Mit einem echten Nachfolger hat man es nicht eilig: In Japan sorgt das Monstersammelspiel "Pokémon" ab 1996 auf dem Game Boy für Furore, zwei Jahre geht auch der Westen auf die Jagd nach Pikachu & Co. Ende 1998 bringt Nintendo mit dem Game Boy Color einen halbherzigen, erst 2001 mit dem Game Boy Advance einen vollwertigen Nachfolger - zwölf Jahre und mehr als 100 Millionen verkaufte Exemplare nach Start des Ur-Game-Boy.

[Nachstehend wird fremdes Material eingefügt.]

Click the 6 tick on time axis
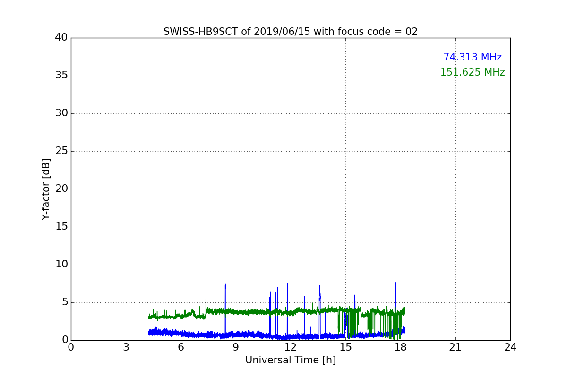The image size is (567, 378). point(180,347)
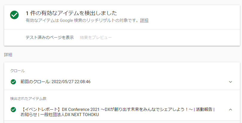Click the 活動報告 text in the item title
The image size is (242, 123).
204,109
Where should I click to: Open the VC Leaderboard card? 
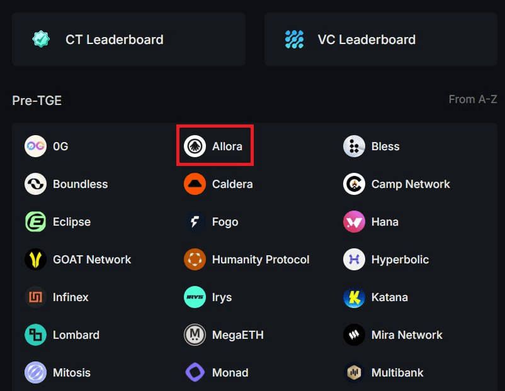[381, 40]
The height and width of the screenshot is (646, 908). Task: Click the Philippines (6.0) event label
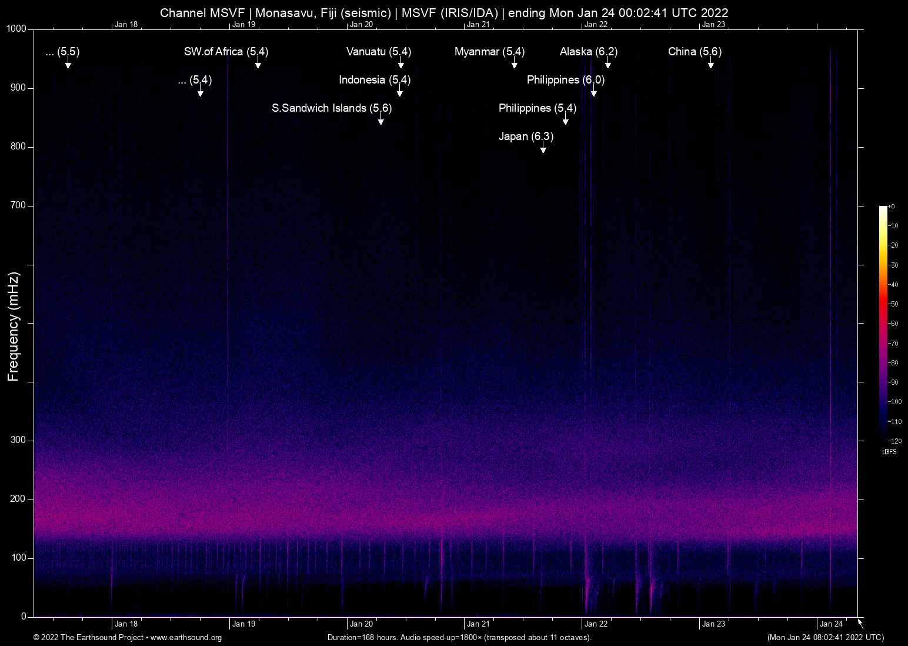[566, 80]
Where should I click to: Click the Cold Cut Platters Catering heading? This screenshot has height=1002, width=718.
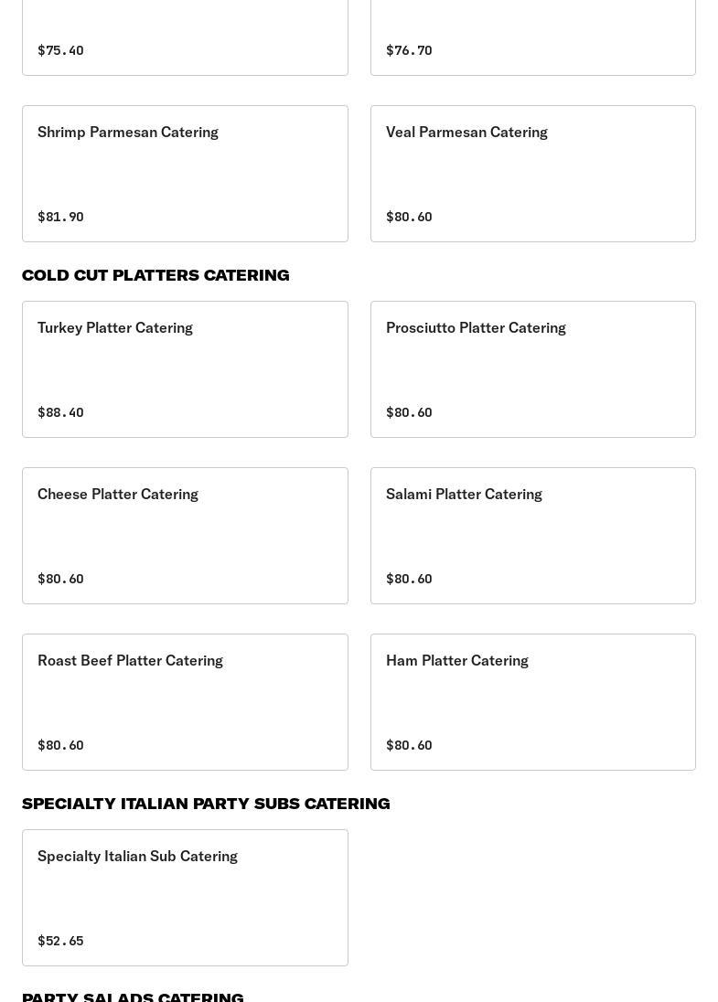coord(155,275)
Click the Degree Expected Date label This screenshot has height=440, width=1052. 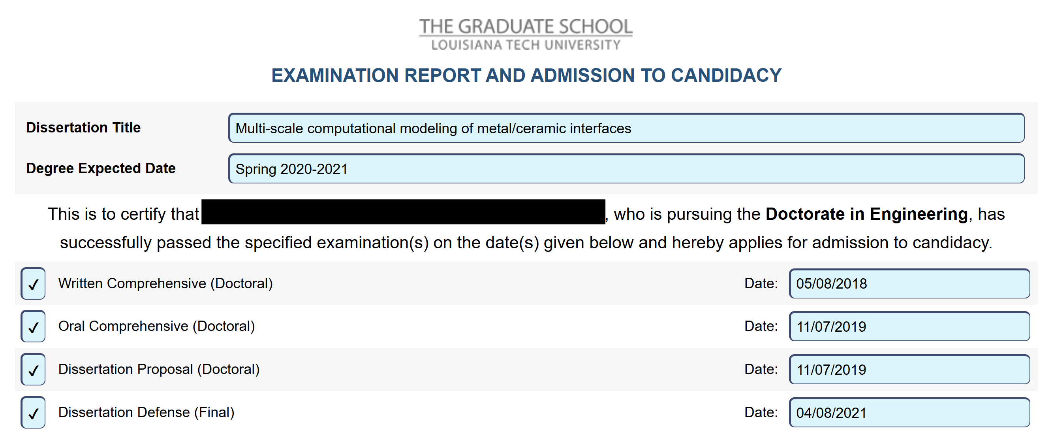[100, 168]
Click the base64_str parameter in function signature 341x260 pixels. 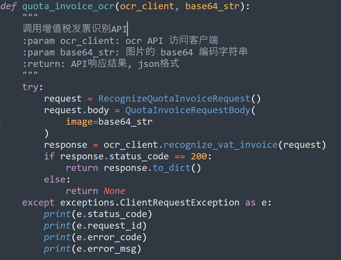click(212, 7)
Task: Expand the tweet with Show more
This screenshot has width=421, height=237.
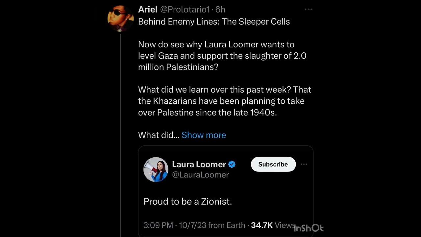Action: (x=204, y=135)
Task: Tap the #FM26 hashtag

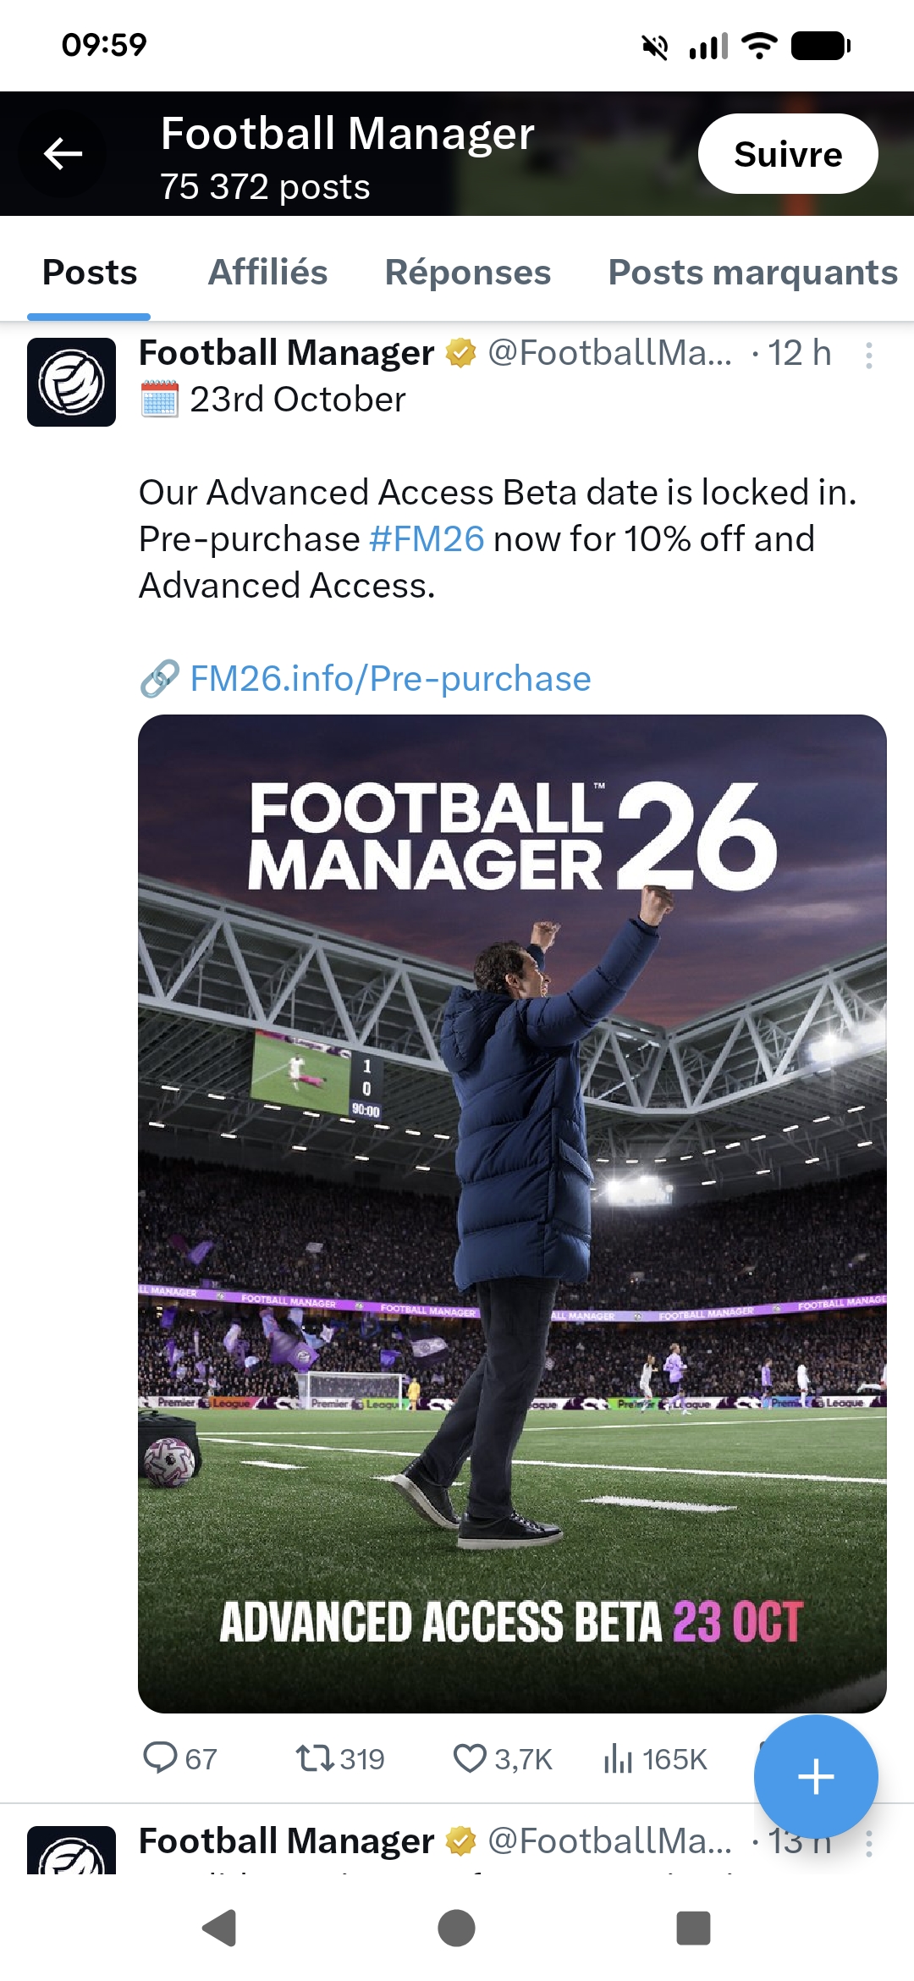Action: tap(427, 539)
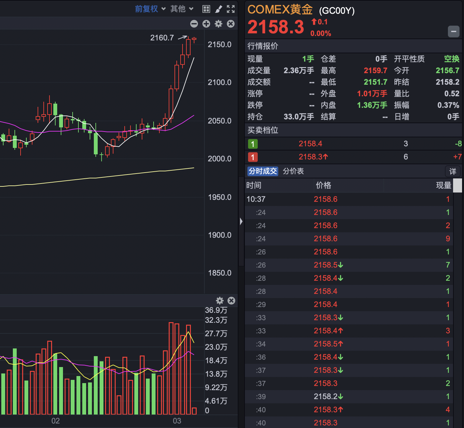Open the chart grid layout selector icon
This screenshot has width=464, height=428.
[x=206, y=9]
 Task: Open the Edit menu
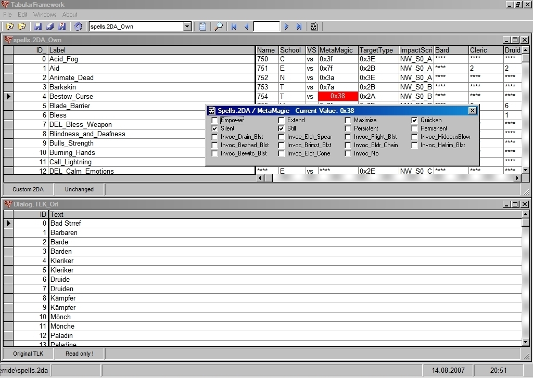pyautogui.click(x=22, y=15)
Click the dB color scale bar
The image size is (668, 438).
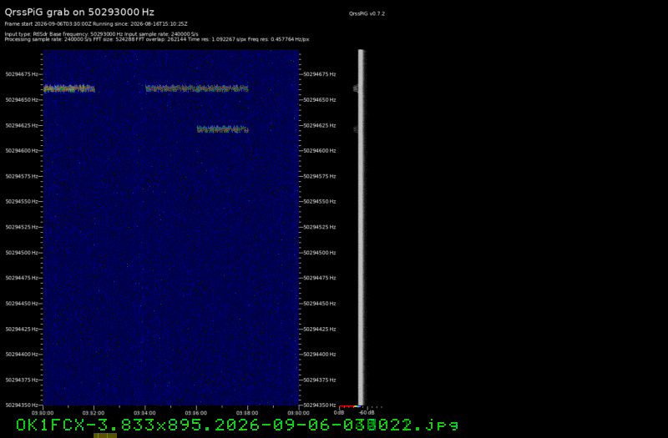click(x=350, y=406)
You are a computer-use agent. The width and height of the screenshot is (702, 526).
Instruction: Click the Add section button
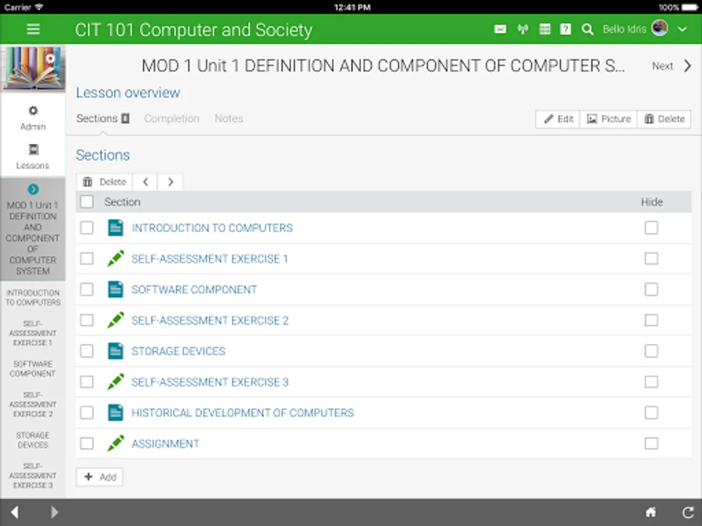pos(99,477)
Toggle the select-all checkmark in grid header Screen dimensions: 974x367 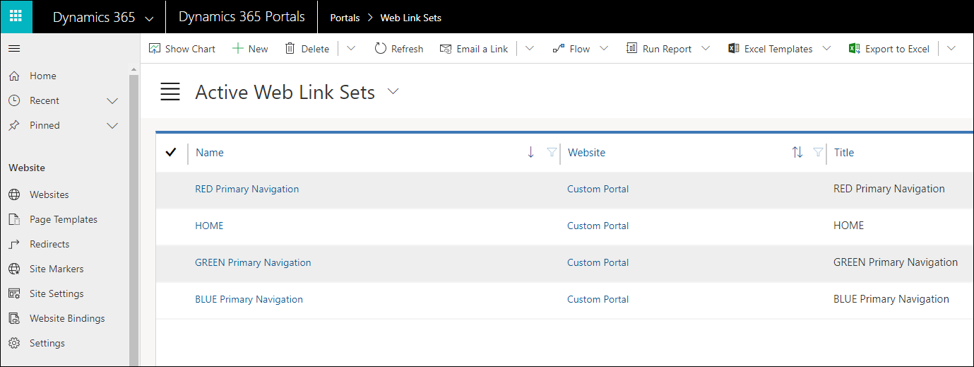pos(170,152)
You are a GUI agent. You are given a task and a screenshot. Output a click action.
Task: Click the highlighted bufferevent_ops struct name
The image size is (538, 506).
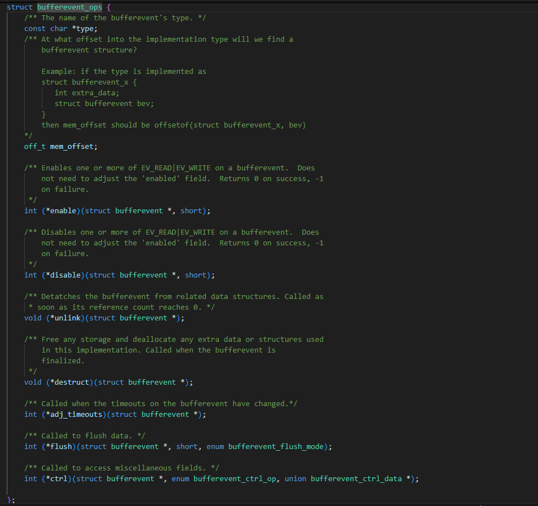tap(70, 7)
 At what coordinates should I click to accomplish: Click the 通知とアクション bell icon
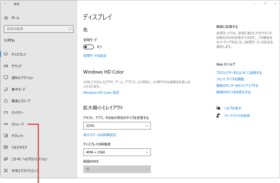pos(6,77)
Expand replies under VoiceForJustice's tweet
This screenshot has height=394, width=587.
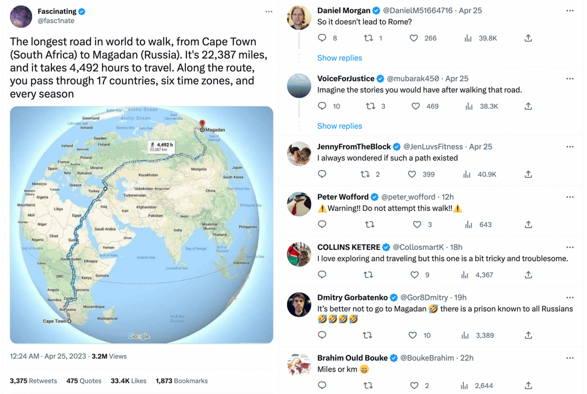point(339,126)

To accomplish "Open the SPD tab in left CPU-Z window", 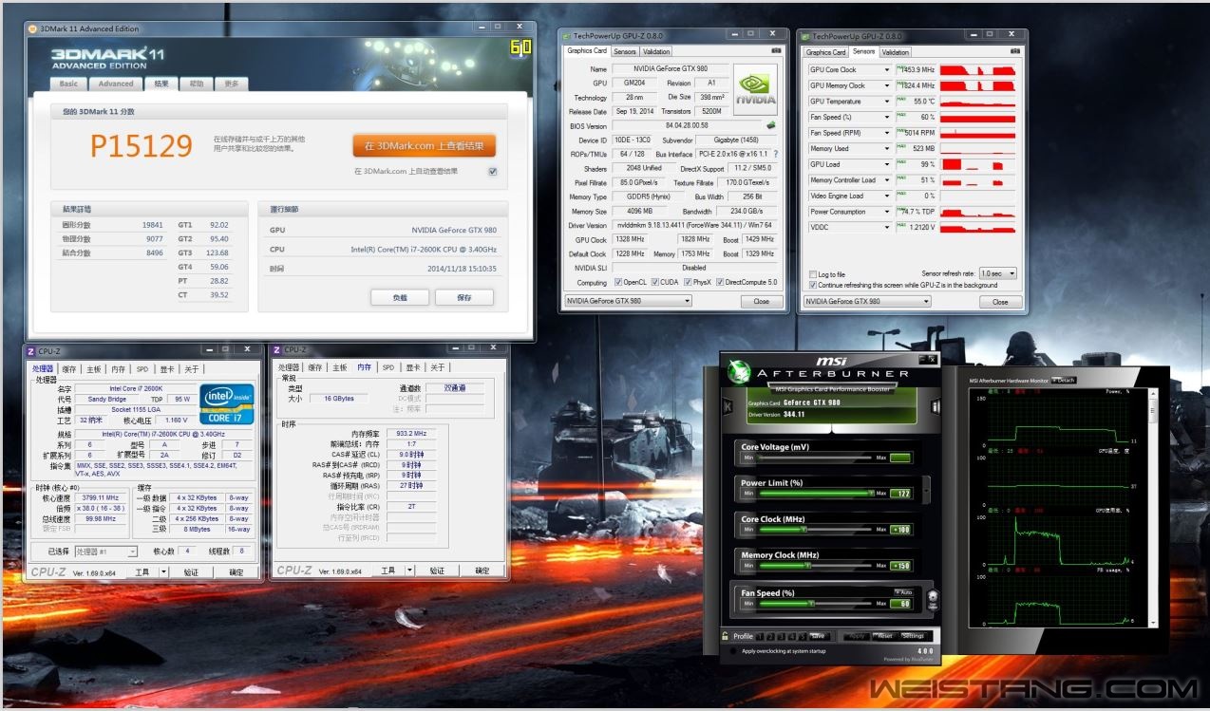I will 142,368.
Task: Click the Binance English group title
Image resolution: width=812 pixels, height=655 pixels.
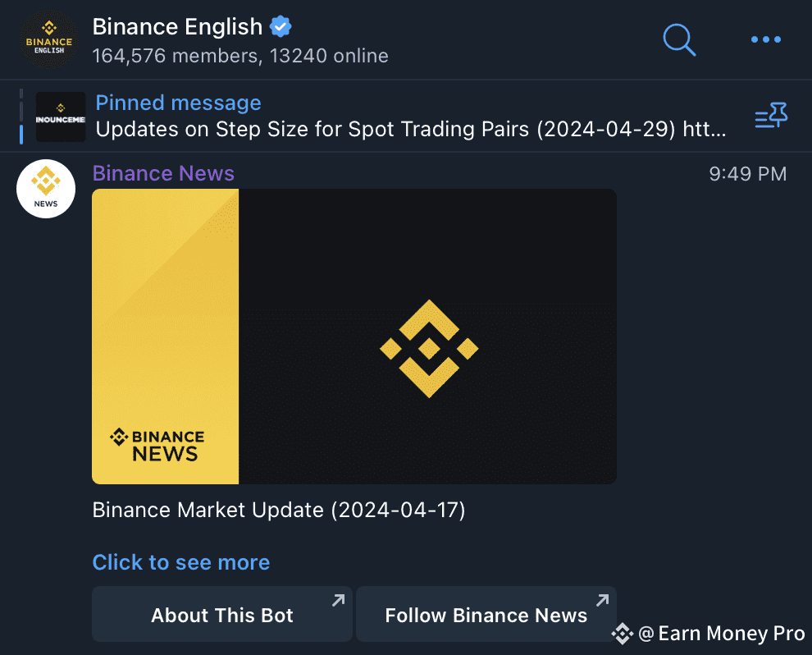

Der Mario-Konzern nimmt den Schwung aus der Veröffentlichung des ersten weltweit erfolgreichen Spiele-Handhelds mit ins neue Jahrtausend und startet im März 2005 mit dem Doppelbildschirm-Gerät Nintendo DS eine weitere Erfolgsstory - auch hier zahlt sich die Fokussierung auf die Casual Gamer aus. Dieses Publikum geht Nintendo allerdings im neuen Jahrzehnt weitgehend verloren: Der Gelegenheitsspieler widmet sich heute Smartphone und Tablet, mit dem jüngsten Handheld 3DS erreicht Nintendo nur noch Kinder und Gamer - und damit die klassischen Zielgruppen der Branche aus den Vor-Game-Boy-Tagen.